Chinese authorities have announced a "provisional" minimum price for purchasing soybeans for government reserves. The price is 2 yuan per jin, or 4000 yuan per metric ton and applies to 3rd-grade domestic soybeans harvested in 2011 and purchased in Inner Mongolia and the three northeastern provinces (Heilongjiang, Jilin and Liaoning).
The China Oils Net explains that the provisional price has been raised each of the last three years. The price set in late 2008 was 3700 yuan per metric ton. According to the China oils net, this price didn't give farmers enough profit so they were not enthusiastic about selling. However, the dim sums blog recalls that the problem in 2008 was that no one wanted to buy Chinese soybeans at support prices since imported soybeans were cheaper.
The provisional support price was raised to 1.87 yuan/jin or 3740 yuan per metric ton beginning November 23, 2009. In 2010 the price was raised to 3800 yuan, but farmers didn't want to sell at that price. The market price was in the 3900-4000 yuan/mt range at that time.

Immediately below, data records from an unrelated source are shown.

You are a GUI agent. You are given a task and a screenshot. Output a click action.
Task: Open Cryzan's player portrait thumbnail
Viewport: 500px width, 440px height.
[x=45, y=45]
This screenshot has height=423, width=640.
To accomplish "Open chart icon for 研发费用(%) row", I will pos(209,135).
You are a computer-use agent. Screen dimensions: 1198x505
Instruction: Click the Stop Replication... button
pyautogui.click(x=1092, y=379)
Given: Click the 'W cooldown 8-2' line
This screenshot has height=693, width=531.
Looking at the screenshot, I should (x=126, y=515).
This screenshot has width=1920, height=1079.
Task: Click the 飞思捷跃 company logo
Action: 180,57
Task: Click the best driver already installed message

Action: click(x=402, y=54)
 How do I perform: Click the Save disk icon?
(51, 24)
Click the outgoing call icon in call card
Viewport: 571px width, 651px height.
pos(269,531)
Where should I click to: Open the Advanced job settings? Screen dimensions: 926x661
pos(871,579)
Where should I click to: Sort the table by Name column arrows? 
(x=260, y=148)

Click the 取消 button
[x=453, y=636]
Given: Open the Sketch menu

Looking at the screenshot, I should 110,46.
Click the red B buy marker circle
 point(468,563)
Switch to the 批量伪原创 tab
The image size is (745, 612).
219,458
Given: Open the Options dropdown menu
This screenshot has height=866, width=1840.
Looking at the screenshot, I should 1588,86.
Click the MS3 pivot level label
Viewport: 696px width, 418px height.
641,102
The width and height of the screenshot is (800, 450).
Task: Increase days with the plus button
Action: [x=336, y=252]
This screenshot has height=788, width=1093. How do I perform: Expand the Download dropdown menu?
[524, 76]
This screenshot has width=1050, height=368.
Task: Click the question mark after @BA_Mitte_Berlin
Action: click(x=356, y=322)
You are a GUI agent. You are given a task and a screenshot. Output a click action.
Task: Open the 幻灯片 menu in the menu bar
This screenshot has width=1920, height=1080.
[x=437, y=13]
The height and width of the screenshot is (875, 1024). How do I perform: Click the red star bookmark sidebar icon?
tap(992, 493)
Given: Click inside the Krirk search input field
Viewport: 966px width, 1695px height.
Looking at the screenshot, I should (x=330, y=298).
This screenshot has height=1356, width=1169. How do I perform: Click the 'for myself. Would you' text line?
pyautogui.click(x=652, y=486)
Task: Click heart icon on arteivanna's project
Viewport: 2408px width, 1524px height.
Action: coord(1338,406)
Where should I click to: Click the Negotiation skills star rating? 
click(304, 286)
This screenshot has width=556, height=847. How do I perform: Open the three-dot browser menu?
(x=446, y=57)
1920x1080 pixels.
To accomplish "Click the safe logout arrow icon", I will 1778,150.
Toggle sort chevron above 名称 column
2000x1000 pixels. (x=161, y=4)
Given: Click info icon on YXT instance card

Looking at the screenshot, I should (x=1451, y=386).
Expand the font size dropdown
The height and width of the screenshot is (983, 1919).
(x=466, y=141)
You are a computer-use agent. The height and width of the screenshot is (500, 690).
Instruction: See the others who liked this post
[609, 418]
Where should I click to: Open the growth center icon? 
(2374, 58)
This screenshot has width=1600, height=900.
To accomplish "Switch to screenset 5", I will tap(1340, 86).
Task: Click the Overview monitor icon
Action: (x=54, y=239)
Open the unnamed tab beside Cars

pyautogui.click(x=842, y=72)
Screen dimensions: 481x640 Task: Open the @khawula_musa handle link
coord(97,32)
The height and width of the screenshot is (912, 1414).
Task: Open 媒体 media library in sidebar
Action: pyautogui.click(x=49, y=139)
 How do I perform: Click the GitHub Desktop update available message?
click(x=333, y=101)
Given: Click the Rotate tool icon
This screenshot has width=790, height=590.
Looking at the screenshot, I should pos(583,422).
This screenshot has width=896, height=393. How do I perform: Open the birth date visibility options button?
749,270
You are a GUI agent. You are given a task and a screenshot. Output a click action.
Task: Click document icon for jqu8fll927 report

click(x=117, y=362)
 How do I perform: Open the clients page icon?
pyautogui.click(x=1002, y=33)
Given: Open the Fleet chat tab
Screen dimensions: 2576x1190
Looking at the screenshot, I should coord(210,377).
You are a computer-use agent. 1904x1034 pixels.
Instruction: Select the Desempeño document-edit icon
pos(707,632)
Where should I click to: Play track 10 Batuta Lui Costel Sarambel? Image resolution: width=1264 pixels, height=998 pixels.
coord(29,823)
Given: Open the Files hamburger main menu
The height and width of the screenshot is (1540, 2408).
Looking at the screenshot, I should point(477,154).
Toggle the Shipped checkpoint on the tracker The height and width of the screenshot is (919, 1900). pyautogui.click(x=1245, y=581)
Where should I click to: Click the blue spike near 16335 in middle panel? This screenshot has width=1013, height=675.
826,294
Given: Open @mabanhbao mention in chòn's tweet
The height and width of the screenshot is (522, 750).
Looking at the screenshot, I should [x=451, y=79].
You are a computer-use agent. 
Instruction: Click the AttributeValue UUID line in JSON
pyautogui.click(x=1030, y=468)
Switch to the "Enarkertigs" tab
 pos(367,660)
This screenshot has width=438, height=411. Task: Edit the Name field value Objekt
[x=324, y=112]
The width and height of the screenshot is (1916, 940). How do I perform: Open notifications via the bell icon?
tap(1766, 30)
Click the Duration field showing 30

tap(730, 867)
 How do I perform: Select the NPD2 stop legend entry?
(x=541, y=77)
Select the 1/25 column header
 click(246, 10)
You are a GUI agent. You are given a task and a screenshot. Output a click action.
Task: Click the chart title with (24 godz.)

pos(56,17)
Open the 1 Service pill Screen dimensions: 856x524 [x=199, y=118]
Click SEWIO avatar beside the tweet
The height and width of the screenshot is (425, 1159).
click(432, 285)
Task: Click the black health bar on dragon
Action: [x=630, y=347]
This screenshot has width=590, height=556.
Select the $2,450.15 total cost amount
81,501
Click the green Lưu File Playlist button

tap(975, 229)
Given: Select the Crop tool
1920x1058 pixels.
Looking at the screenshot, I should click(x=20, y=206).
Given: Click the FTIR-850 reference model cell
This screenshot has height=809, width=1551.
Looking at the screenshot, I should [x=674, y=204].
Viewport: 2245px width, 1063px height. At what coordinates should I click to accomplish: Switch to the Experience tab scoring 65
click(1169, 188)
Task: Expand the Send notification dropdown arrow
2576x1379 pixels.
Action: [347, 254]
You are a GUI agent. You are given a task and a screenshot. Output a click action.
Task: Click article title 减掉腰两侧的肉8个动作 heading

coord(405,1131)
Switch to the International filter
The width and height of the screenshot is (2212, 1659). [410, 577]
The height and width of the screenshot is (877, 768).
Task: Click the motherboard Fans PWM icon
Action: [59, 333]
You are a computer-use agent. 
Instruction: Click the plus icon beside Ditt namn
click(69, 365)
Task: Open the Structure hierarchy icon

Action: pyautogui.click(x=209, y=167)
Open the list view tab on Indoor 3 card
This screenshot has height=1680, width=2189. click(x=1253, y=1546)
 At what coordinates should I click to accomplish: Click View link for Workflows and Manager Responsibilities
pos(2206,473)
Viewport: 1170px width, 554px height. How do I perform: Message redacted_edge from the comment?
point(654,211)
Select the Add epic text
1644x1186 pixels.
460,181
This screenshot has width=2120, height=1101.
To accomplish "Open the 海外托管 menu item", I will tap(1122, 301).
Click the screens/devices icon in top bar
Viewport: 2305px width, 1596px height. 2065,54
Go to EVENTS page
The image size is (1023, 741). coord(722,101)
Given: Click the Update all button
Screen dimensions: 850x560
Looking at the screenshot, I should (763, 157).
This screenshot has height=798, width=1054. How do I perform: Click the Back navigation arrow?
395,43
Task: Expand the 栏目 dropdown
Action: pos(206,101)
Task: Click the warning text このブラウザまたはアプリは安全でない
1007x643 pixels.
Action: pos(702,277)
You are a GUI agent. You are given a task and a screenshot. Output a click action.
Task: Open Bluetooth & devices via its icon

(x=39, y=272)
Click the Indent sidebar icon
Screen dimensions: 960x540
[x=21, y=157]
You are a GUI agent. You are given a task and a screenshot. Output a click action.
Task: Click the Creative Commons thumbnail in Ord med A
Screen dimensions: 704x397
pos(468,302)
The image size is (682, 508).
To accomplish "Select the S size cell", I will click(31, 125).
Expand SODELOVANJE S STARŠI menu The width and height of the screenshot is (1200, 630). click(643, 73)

The volume of domestic soybeans coming on the market is down this year since production has fallen. According to reports, the quality of soybeans is down this year. The oil content is only 14% in some areas.
With a limited supply the market price is up, so the support price may not have much effect. Private purchasers are setting prices of 1.98-2.00 yuan/jin, close to the support price.
The China Oils Net thinks the outlook for domestic soybean production next year is not favorable. Profits from soybeans are still not as good as those from competing crops. Moreover, at the current market price, soybeans from Heilongjiang Province do not have a price advantage versus imported soybeans by the time they are transported to coastal regions. Although policies have tried to raise yields and expand plantings on non-GMO soybeans, the China Oils Net writer thinks the market is still tilted in favor of imported soybeans due to their price advantage.